The chance for younger players to get meaningful playing time can help the program continue its success instead of it fading when a loaded class graduates. McNair recognizes that, and seemed to embody the BTM attitude that the rest of the program has adopted this season with hopes of sustaining the Falcons' success after he graduates.
Seniors don't worry about younger guys getting minutes, because they — as McNair said — recognize the importance of getting the inexperienced youth valuable time on the field.
"When younger guys get in I am so excited for them; it's great," McNair said. "Usually when they are in there they do great too so it's really exciting. You get just as fired up for them as you would for the starting O-lineman."
The BTM mindset shows up when looking at the stat sheet, too.
The Falcons spread the ball around on offense with three senior wide outs with at least 10 catches and north of 190 receiving yards. Caden Zaluski (20 catches, 386 yards and three TDs) leads the way in yards while Blake Shoupe (19 catches 323 yards, four TDs) and Luke Maki (10 catches, 199 yards and four TDs) are right there as the three have combined for 49 of the Falcons' 71 completions and 808 of the squad's 1,098 receiving yards.
Junior quarterback Pat Duchien has thrown for 1,091 yards, 15 touchdowns and two interceptions while completing 65.7% of his passes.
The ground game is more focused than the passing game for the Falcons with two players doing the bulk of the work. Senior running back Tristan Pyette leads the run game with 54 carries, 407 yards and seven scores with Duchien contributing 206 yards on 39 carries while he has found the end zone four times with his legs.
Falcons continue ascent
A year ago the Falcons were an intercepted 2-point PAT pass, and a handful of other plays in an 8-6 loss, away from their first state-title appearance since the program was in Class C back in 1980. Instead, the Falcons settled for their first semifinal appearance since 1996 as their incremental ascent continued.
Now in his fifth year as head coach, and 10th with the program, Duchien has the Falcons in a strong spot dominating Class B aside from one close game against a tough Townsend squad.

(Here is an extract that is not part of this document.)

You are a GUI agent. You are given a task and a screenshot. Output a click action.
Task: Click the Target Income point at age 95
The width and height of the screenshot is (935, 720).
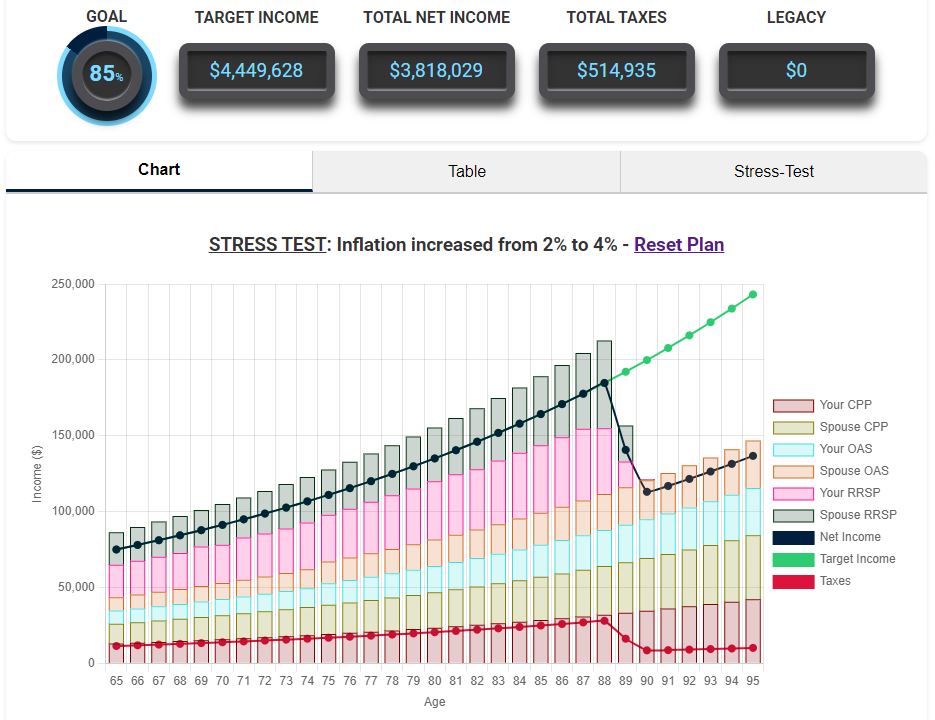click(752, 294)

Florence went from missing the postseason in 2016, to first-round exits in '17 and '18, to reaching the quarterfinals in '19 and the semifinal loss to Fairfield in 2020. Now they're off to a a 5-0 start in 2021 with a point differential of 200-32 and have played just one game decided by less than 26 points.

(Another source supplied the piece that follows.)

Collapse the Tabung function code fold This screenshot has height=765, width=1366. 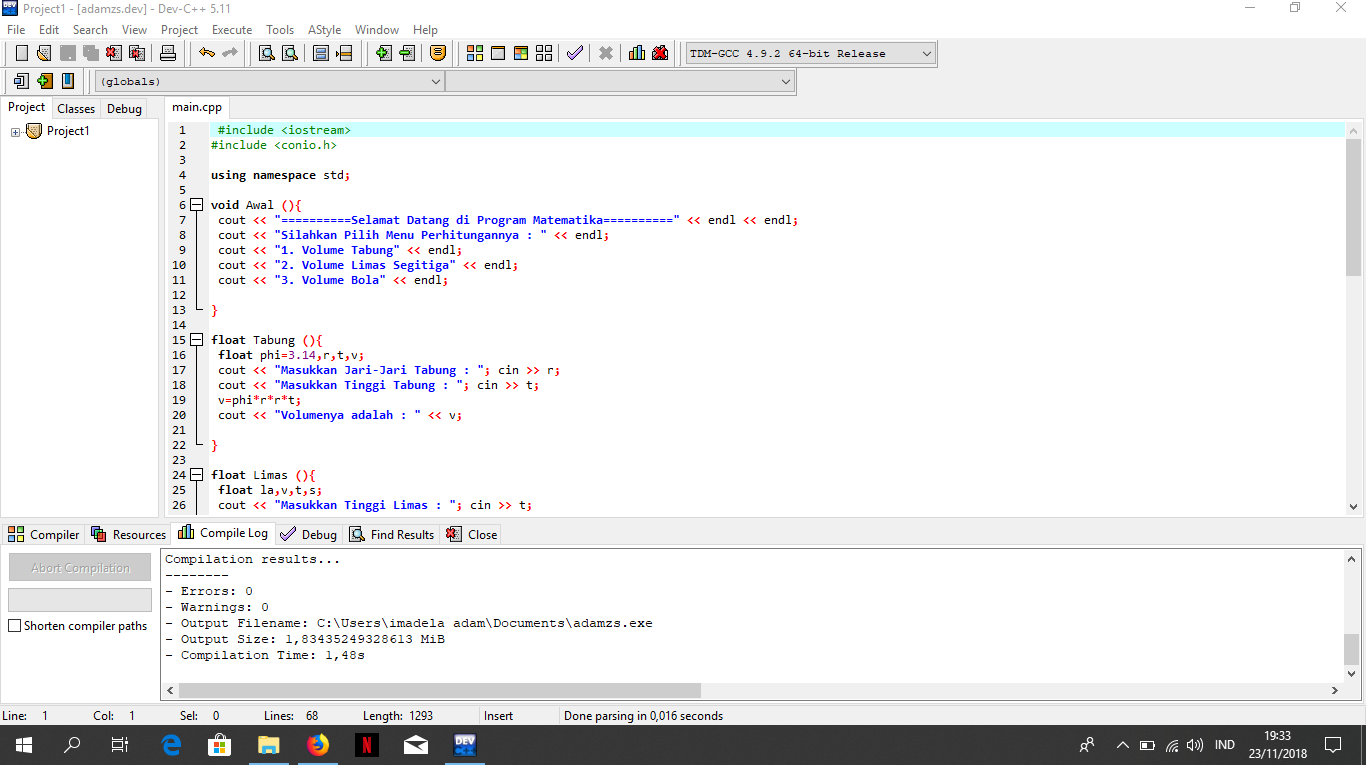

"It's been kinda rewarding," Duchien said of watching the program's rise. "All the credit for that has got to go to my assistant coaches and them buying into what I had a vision for and trickling it down to making sure the players bought in."

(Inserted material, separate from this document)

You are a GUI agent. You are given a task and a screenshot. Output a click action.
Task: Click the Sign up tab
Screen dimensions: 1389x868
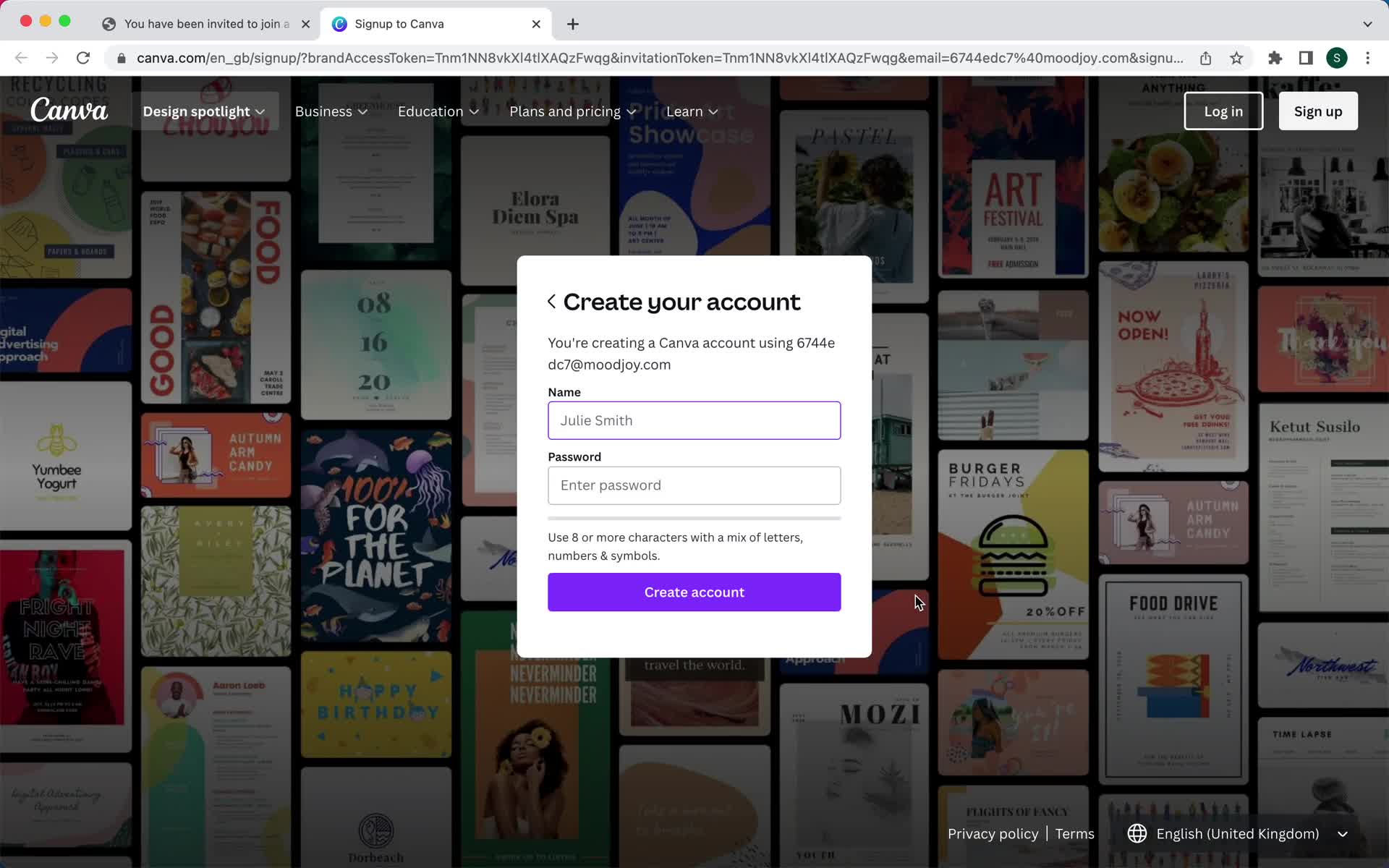click(1318, 111)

Everything coming together
Given all the big wins, the 20-14 win over then-No. 3 Townsend has stood as one of the top lessons for the deep Falcons. They had five fumbles and lost four against the Bulldogs, but learned to take care of the ball and to not stress when pushed against the wall. Duchien said the Falcons didn't, and really haven't, played a full game at their potential yet.
Even in bigger wins like last week over the Eureka Lions, who the Falcons beat 41-15, Duchien said timing errors and route running miscues were exposed.
"It's been great because we really haven't played a full game yet in what should be our true fashion," he said. "I'm excited to get to a game where everything comes together. If you look at it on paper, yes, we are dominant, but we feel like there is definitely room for improvement."